The report also places BANA CEO Kim Ki Hyun under particular focus because of his reported A&R role in sourcing music for NewJeans. In K-pop, A&R teams often sit at the center of song selection, outside-writer coordination, rights checks, and final approvals, which makes their documentation and communication especially important when a dispute emerges later.
For fans, the case lands in a complicated moment. “How Sweet” was a major commercial release, selling strongly and earning international attention after its debut. At the same time, NewJeans’ name has repeatedly appeared in larger industry conflicts involving ADOR, HYBE, Min Hee Jin, and questions about creative ownership, management authority, and artistic identity.
Why The Case Matters Beyond One Song
The lawsuit could become another test of how globalized K-pop production handles authorship. Many major K-pop tracks are assembled through international writing camps, publisher submissions, outside producers, Korean labels, and separate A&R teams. That system can create polished global pop, but it also depends on clear records showing what was submitted, rejected, revised, licensed, and ultimately released.
If the plaintiffs can show that their submitted topline was accessed and reused without clearance, the case could carry financial and reputational consequences. If the defendants can show independent creation, proper clearance, or insufficient protectable similarity, the claims may narrow or fail. Either way, the dispute is likely to keep attention on the behind-the-scenes paperwork that supports high-profile K-pop releases.

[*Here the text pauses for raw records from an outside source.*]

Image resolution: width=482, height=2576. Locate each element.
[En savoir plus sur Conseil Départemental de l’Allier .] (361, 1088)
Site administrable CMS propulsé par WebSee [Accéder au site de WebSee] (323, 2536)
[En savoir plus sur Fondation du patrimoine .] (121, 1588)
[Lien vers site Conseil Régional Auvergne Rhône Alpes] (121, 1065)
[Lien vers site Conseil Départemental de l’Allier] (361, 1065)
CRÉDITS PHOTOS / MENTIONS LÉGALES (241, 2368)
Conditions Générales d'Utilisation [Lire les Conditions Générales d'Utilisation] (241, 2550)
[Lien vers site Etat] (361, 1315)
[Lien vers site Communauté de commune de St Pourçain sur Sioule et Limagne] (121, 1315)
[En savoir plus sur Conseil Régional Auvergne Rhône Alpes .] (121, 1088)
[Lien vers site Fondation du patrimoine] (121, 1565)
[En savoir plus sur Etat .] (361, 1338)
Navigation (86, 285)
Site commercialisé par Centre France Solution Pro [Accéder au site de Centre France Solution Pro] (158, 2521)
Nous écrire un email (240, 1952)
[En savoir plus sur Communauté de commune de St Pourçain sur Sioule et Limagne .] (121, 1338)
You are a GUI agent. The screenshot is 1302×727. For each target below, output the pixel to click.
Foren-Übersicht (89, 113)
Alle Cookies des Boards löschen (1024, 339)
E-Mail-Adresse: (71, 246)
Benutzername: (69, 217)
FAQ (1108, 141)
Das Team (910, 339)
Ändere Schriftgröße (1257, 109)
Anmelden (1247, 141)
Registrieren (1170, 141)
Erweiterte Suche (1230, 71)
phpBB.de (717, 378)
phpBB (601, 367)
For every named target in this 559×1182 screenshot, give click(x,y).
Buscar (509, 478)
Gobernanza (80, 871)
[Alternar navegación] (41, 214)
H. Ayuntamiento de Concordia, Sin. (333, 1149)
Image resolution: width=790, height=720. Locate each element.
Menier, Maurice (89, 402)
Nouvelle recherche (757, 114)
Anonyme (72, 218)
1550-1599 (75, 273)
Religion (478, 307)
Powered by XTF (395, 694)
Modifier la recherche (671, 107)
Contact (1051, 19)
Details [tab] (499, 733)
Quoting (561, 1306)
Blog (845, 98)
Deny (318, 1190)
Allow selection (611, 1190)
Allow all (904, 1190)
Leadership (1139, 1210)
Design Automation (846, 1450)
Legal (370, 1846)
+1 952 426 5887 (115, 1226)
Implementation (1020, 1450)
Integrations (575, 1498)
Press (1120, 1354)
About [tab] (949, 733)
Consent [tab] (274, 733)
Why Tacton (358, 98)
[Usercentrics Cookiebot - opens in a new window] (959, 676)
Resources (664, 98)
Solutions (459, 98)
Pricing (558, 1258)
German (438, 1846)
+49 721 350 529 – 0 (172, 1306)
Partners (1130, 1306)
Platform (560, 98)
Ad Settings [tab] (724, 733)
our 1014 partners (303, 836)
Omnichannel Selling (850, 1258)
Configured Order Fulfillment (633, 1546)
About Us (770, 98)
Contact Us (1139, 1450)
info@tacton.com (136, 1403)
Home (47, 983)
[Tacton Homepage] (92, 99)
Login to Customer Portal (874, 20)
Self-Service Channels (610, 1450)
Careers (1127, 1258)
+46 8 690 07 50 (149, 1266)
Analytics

For now, the key facts remain contested. The songwriters say their work was taken after a rejection. ADOR says it is checking the earlier similarity review. The court process, rather than online comparison clips, will determine whether the similarities described in the report amount to copyright infringement.
What Readers Are Discussing
- “I need to hear both songs side by side before deciding anything.”
- “If a topline was rejected and then showed up later, the paperwork matters a lot.”
- “This is bigger than one song because K-pop uses so many international writers now.”
- “I hope people wait for the court documents instead of turning it into another fandom fight.”